> **Problem requirements**: Extract from the items below every line that contains the string "tick", copying each line in full. Matching is case-sensitive.

-- Start Provided entries --

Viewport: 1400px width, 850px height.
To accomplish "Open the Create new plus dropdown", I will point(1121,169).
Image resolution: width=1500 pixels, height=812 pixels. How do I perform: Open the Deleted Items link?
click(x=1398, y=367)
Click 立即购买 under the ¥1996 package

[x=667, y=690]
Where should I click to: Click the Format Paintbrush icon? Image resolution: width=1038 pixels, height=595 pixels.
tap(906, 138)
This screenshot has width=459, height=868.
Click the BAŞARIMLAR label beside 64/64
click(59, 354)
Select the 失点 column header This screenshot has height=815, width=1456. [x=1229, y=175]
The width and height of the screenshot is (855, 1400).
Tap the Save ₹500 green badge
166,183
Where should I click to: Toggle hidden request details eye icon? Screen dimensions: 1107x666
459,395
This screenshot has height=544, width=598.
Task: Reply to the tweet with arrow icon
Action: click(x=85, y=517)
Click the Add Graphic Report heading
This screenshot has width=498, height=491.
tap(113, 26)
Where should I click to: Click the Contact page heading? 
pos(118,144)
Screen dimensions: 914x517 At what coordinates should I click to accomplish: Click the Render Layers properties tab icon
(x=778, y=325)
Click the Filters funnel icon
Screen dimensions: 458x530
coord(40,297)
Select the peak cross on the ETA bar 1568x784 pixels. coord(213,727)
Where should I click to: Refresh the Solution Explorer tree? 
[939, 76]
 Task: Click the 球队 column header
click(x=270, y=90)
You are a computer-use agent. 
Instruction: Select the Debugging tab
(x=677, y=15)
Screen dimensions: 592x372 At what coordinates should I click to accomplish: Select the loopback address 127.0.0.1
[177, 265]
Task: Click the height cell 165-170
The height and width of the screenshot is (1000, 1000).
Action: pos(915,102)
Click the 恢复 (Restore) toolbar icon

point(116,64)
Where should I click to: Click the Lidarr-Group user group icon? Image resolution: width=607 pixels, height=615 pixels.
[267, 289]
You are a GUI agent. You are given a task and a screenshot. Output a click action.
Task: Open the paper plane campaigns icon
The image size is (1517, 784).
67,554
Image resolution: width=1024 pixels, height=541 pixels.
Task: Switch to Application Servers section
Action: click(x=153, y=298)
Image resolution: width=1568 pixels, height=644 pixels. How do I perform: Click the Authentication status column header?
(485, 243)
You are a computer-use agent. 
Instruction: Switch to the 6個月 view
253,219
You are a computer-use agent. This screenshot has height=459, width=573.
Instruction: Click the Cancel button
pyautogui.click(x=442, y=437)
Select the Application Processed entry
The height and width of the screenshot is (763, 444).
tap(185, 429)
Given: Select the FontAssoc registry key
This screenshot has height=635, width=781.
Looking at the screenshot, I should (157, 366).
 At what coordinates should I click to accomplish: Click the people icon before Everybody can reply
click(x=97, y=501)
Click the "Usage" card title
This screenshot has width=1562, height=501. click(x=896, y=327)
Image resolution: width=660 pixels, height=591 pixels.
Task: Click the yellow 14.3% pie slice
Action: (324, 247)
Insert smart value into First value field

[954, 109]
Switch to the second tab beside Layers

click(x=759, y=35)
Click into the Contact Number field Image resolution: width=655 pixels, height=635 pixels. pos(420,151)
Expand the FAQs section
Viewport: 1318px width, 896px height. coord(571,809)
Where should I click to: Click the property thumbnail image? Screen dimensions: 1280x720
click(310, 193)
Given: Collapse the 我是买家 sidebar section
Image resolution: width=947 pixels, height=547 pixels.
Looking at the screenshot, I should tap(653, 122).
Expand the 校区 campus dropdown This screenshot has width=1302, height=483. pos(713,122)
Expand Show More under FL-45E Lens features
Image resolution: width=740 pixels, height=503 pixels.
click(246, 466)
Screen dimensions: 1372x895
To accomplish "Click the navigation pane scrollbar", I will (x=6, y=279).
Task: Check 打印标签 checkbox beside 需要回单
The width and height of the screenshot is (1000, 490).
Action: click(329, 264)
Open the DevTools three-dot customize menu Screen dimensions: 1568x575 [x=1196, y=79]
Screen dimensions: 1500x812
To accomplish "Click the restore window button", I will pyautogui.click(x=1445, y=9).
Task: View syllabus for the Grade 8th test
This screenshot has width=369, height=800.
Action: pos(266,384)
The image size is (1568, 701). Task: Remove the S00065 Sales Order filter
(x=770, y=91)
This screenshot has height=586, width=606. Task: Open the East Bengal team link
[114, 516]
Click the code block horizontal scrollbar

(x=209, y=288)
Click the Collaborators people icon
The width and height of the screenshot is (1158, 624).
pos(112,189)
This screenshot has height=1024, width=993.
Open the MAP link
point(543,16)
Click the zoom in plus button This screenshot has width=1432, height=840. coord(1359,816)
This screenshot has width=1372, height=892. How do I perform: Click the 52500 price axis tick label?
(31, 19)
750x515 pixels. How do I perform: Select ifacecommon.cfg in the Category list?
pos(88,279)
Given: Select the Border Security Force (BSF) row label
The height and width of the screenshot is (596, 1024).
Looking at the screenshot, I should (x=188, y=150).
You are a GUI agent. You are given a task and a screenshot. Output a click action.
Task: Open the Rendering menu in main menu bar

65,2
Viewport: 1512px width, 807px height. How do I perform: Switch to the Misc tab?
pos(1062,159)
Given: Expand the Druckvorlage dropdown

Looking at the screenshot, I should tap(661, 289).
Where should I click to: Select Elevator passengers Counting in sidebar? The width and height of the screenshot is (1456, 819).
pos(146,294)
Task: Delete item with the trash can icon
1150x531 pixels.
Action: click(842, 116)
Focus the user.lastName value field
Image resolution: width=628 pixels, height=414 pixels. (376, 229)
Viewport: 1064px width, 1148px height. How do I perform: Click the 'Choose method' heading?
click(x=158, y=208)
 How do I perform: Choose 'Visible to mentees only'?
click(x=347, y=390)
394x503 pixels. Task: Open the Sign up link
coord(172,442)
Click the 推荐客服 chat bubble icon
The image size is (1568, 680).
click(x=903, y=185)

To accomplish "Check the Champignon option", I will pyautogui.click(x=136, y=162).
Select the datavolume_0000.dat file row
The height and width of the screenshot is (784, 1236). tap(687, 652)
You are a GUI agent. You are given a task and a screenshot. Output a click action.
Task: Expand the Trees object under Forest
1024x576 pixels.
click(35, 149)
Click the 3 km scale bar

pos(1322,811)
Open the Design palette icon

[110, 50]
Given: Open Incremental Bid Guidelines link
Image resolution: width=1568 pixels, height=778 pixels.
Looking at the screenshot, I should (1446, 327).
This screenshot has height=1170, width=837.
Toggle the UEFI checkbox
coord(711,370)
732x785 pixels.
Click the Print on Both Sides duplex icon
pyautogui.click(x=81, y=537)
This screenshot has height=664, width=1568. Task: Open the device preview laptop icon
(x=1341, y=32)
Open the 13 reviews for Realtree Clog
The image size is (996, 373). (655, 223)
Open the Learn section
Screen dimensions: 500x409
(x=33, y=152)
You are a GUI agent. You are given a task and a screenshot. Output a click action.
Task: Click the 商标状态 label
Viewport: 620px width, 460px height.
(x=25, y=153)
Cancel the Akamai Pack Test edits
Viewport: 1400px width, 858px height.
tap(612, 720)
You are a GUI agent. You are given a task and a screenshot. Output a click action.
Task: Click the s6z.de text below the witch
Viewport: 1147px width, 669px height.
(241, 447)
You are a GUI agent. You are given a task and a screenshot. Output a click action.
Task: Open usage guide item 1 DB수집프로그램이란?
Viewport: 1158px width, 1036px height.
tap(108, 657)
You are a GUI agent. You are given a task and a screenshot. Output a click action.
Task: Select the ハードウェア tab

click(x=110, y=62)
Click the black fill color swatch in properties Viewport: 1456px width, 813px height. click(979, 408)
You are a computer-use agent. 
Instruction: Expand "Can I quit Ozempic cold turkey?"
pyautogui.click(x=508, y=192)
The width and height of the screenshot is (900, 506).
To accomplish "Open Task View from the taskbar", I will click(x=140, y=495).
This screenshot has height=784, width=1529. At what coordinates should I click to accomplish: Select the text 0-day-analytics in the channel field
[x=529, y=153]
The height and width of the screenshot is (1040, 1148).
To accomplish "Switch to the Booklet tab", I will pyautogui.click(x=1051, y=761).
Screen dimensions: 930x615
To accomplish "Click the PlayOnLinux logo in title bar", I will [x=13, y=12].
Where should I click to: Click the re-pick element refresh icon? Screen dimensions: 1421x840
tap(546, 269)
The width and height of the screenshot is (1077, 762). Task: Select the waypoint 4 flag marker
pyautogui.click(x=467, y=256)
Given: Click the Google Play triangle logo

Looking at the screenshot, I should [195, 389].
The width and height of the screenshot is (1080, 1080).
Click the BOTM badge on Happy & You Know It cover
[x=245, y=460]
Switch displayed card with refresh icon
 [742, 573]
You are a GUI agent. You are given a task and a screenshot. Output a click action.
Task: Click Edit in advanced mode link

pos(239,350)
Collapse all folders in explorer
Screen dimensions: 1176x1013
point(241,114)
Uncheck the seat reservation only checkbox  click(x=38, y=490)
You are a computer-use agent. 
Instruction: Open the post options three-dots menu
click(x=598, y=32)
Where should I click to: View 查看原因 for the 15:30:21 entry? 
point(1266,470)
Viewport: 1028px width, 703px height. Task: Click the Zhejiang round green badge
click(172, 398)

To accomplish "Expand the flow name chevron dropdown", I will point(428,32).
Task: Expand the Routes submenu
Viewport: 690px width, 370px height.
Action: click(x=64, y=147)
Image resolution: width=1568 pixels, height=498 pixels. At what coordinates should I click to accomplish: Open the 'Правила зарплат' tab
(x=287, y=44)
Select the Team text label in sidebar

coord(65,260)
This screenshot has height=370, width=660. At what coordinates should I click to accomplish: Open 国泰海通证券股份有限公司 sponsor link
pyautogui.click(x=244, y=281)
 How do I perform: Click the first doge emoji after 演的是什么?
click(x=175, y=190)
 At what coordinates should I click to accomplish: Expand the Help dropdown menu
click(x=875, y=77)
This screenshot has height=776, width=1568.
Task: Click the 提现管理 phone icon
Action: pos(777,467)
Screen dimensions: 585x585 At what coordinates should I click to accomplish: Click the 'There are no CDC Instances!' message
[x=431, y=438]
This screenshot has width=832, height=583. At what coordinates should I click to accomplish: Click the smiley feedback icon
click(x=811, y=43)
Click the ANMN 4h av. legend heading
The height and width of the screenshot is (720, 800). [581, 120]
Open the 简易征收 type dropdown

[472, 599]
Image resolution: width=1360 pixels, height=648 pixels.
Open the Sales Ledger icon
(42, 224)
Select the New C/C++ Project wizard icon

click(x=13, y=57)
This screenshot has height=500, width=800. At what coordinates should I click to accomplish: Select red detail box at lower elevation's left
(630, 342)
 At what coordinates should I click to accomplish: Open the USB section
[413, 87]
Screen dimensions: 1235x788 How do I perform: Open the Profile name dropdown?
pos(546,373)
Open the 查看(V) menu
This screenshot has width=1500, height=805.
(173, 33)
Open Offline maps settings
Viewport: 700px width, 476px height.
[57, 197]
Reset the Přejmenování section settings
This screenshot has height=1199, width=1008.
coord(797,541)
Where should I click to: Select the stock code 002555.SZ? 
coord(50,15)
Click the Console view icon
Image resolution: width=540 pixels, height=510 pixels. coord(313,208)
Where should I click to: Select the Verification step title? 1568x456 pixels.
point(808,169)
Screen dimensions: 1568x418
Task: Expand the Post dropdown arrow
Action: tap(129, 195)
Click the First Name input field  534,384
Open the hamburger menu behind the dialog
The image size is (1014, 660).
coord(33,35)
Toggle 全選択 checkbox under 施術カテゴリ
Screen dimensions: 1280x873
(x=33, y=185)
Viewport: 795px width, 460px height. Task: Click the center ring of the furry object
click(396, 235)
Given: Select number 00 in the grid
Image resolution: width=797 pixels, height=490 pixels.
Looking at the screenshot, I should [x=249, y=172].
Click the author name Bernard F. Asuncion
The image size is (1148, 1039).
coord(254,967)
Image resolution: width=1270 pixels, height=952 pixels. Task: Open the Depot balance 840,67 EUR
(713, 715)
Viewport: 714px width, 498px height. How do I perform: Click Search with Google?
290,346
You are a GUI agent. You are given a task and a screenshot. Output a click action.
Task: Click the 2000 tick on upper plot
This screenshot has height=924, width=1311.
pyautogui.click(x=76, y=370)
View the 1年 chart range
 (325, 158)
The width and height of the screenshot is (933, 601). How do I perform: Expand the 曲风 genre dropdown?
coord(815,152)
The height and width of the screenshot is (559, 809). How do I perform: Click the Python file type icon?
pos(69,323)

-- End Provided entries --

> **Response**:
This screenshot has width=1372, height=892. How do I perform: Click the 52500 price axis tick label?
Task: Click the 2000 tick on upper plot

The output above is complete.